How to Correct Comma Splices and Run-On Sentences - English Grammar Lesson
Correcting Major Sentence Level Errors
As an English instructor, two of the major sentence level errors I see are comma splices and fused, or run-on, sentences. In this article, I will give four different ways to correct them, as well as tips on how to catch these errors in your own work.
What is a Semi-Colon?
What is a Comma Splice?
A comma splice is the joining of two complete sentences with only a comma in-between. This is a major error.
Example: I like that book, I plan to read it next summer.
These are two separate sentences; thus, a comma is not the correct punctuation to separate the two. We will look at a corrected example after first reviewing run-on sentences.
What is a Run-On Sentence?
A run-on (also called “fused”) sentence has no punctuation between two complete sentences. The sentences are thus “fused” together with no punctuation. These “run-on” sentences are so called since they run into each other with nothing to set them apart.
Example: I like that book I plan to read it next summer.
What is a Comma Splice?
Ways to Correct Comma Splices and Run-Ons
1) Use a period: I like that book. I plan to read it next summer.
2) Use a semi-colon to connect two closely related sentences, which would work fine in this case: I like that book; I plan to read it next summer.
3) Use a comma and coordinating conjunction (and, or, but): I like that book, and I plan to read it next summer.
4) Make one of the sentences into a dependent clause, leaving the other as an independent clause: Because I like that book, I plan to read it next summer.

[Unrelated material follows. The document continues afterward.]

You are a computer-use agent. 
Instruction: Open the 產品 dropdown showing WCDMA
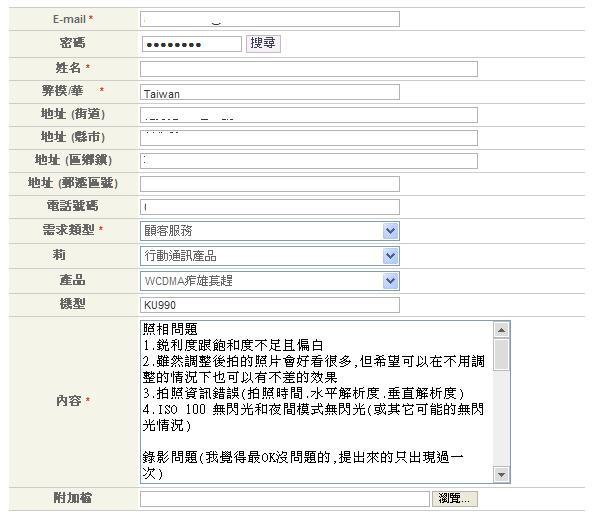pos(269,281)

Tips to check for Comma Splices and Run-On Sentences
Read your work aloud. Does the sentence sound like it ends? Listen for the natural end of the sentence. Do you hear a noun and a verb and a completion of the sentence? Do you automatically pause as you end the first part of the sentence? Do you hear the second subject and verb start a second and new sentence? I have found that reading aloud is helpful for many people. Try it if you have trouble with comma splices and run-on sentences.